Ihre Einschätzung zum Polizeieinsatz teilen die
betroffenen Laden- und Hausbesitzer vermutlich nicht.
Ich habe viel Verständnis für die Ladenbesitzer
im Kreis 4: Es tönt für sie beinahe zynisch, wenn man in
dieser Situation positiv wertet, dass die Innenstadt durch die Polizei
geschützt werden konnte. Der Polizeieinsatz sollte sich
künftig nicht nur auf Schadensbegrenzung beschränken: Ein
neues Alarmierungssystem soll dafür sorgen, dass wir für
derart überraschende Einsätze schneller mehr
Einsatzkräfte haben. Ähnlich wie bei der Milizfeuerwehr
wollen wir so die Polizisten in der Freizeit per Pager oder Handy
aufbieten. Aber man darf sich keine Illusionen machen: Einrücken
und Bereitstellen der entsprechenden Ausrüstung brauchen Zeit, und
das Ganze kostet einiges.
Wann ist dieses neue Alarmierungssystem spruchreif?

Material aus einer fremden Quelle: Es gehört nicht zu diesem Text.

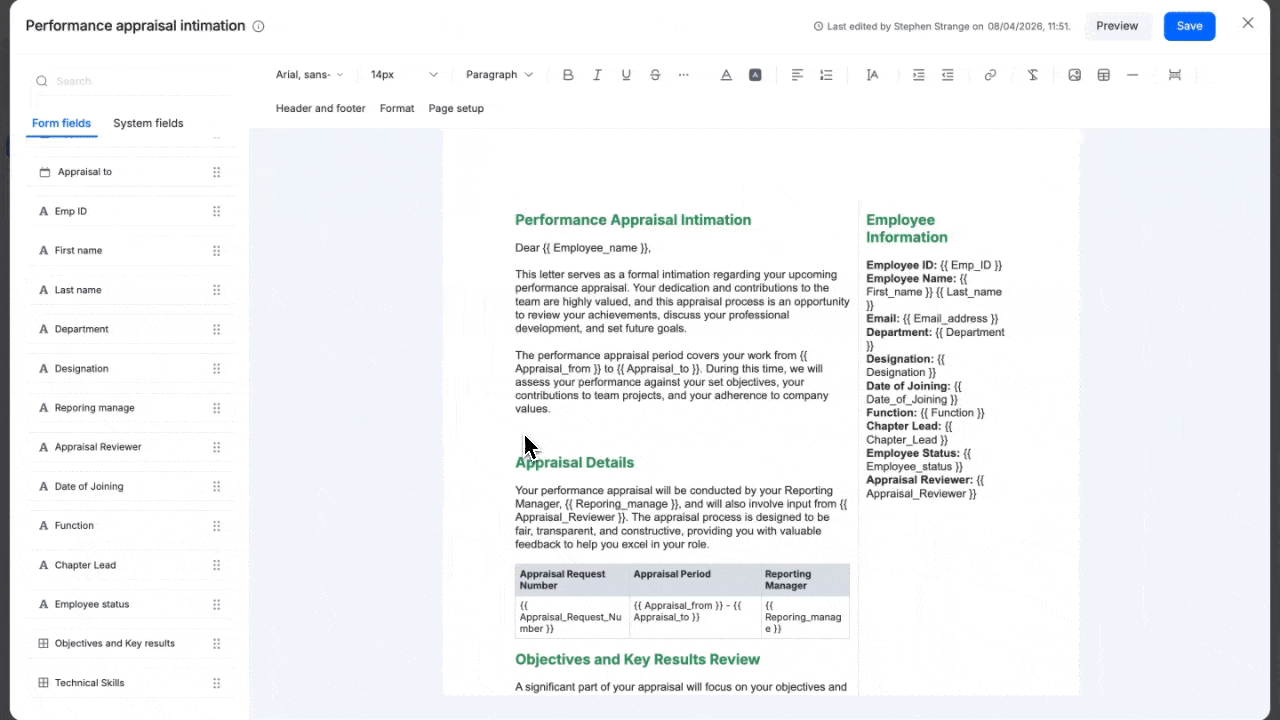Insert a page break
Viewport: 1280px width, 720px height.
1174,75
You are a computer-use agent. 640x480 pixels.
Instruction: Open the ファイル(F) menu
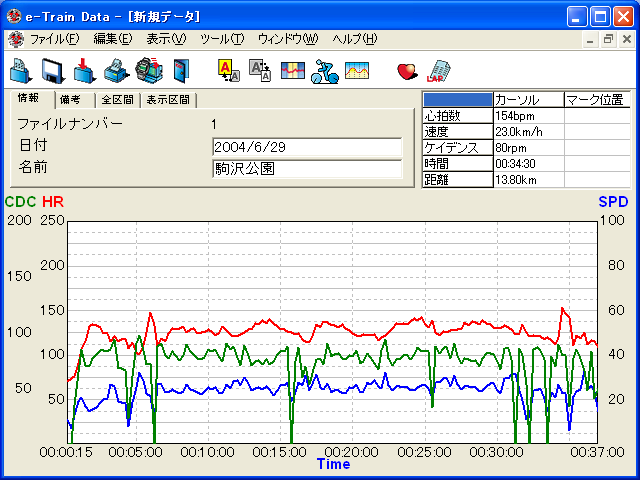[54, 39]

Die Planung läuft, aber sie ist für die grosse
Zahl von Polizisten entsprechend kompliziert. Ich hoffe, dass der
Betrag im nächsten Budget eingebracht und per 2011 umgesetzt
werden kann.
Eine stehende Einsatzreserve ist demnach für Sie kein
Thema?
Nein, diese Kosten stehen in keinem Verhältnis zum
Nutzen. Eine solche Truppe von rund 200 Polizisten würde
jährliche Gesamtkosten von gegen 40 Millionen Franken verursachen.

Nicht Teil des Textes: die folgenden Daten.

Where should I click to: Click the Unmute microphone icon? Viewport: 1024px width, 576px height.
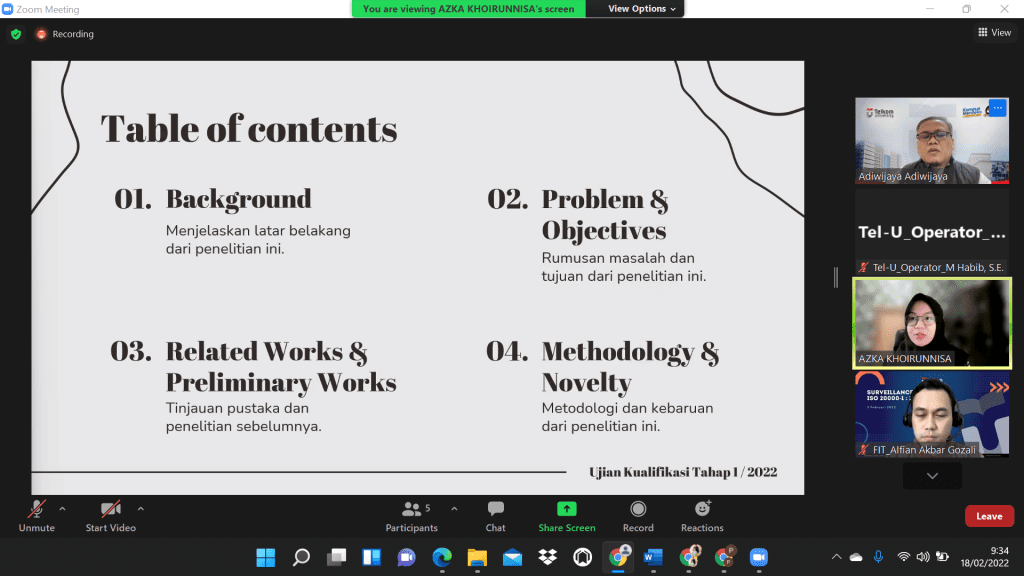(37, 509)
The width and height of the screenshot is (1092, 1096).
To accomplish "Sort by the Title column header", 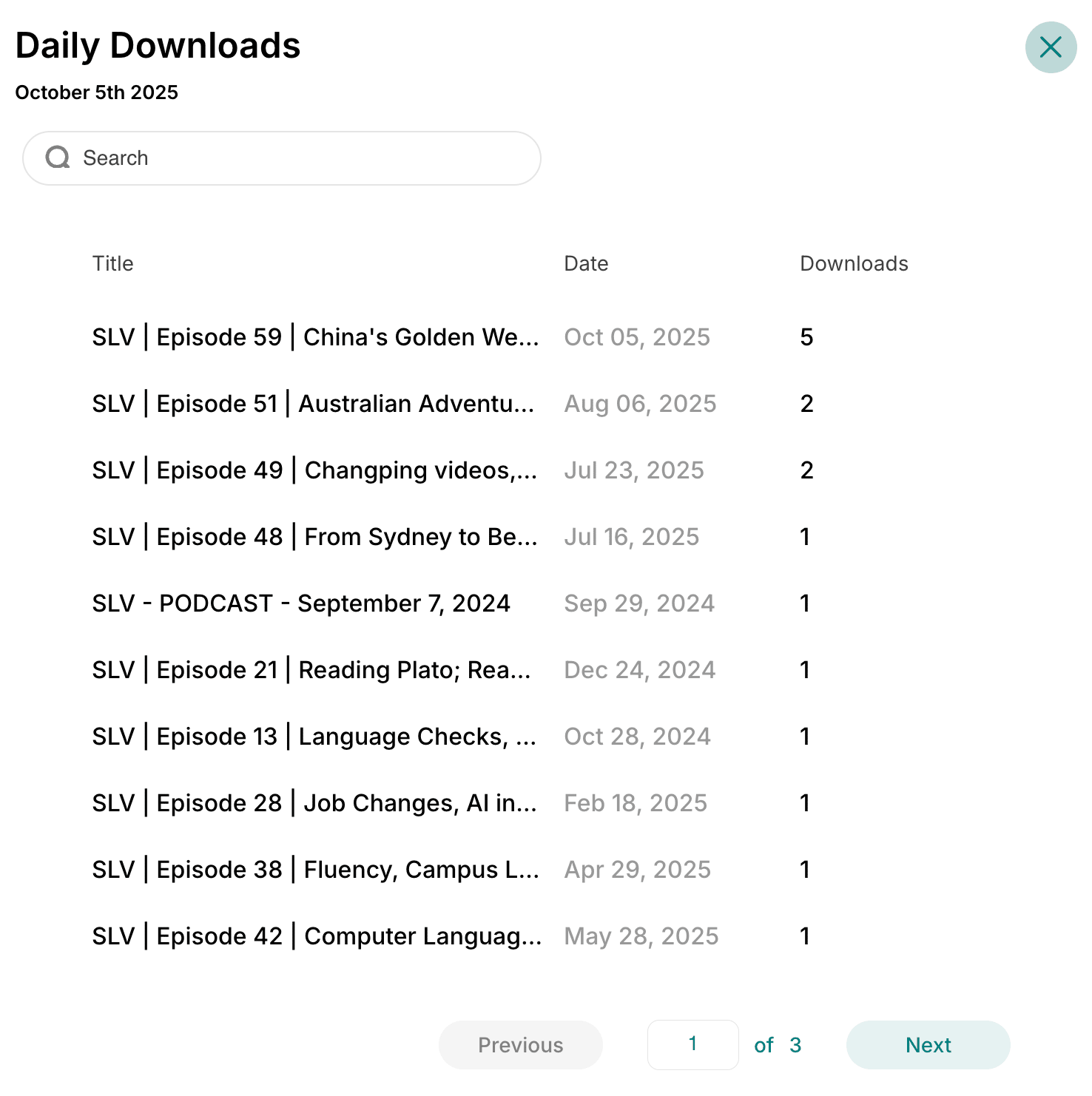I will (112, 264).
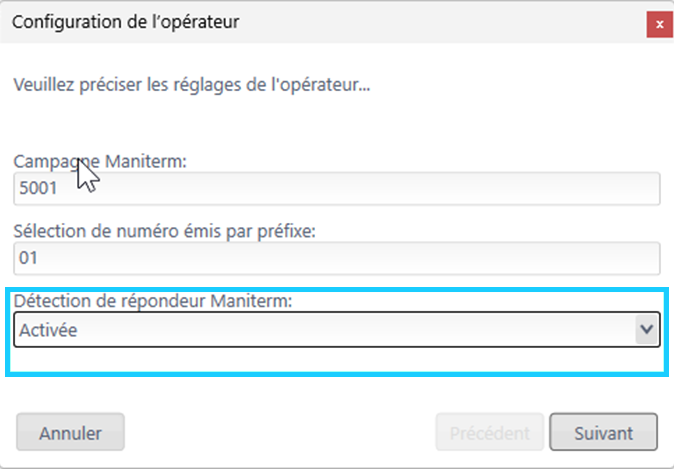Focus the Sélection de numéro émis par préfixe field
Image resolution: width=674 pixels, height=469 pixels.
click(x=337, y=258)
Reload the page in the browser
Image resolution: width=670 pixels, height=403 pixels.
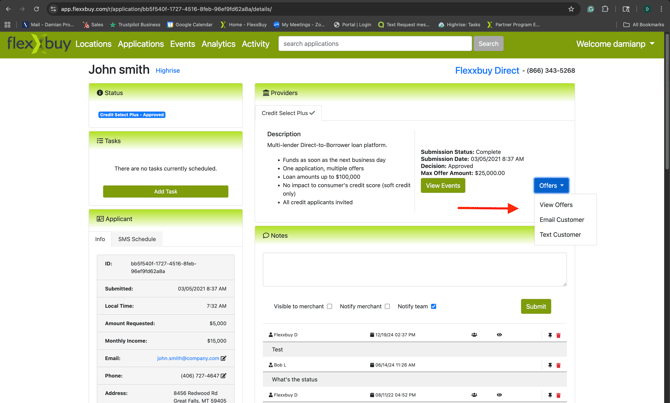click(37, 9)
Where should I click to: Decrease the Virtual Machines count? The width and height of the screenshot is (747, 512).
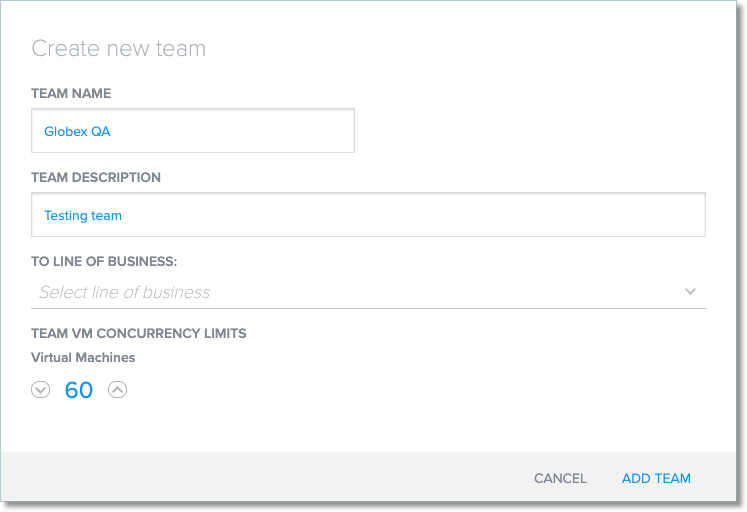(40, 390)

Wir dürfen auch nicht vergessen: Die Ausschreitungen waren ein
Einzelfall. Die letzte gewalttätige Aktion "Reclaim the Streets"
war vor sieben Jahren. Wir dürfen trotz den enormen Schäden
das Augenmass nicht verlieren.
Kritik erntete die Polizei, weil sie völlig
überrascht wurde. Welche Konsequenzen ziehen Sie betreffend
Informationsbeschaffung?
Auch hier gilt: keine vorschnellen Hüftschüsse.
Wir müssen uns an das Bundesgesetz über Massnahmen zur
Wahrung der inneren Sicherheit halten, welches die
Informationsbeschaffung klar regelt. Da besteht auf städtischer
Ebene kein Spielraum. Ich kann Ihnen aber versichern, dass wir den
gesetzlichen Rahmen voll ausschöpfen.
Auch von SP-Seite werden jetzt mehr Polizisten gefordert.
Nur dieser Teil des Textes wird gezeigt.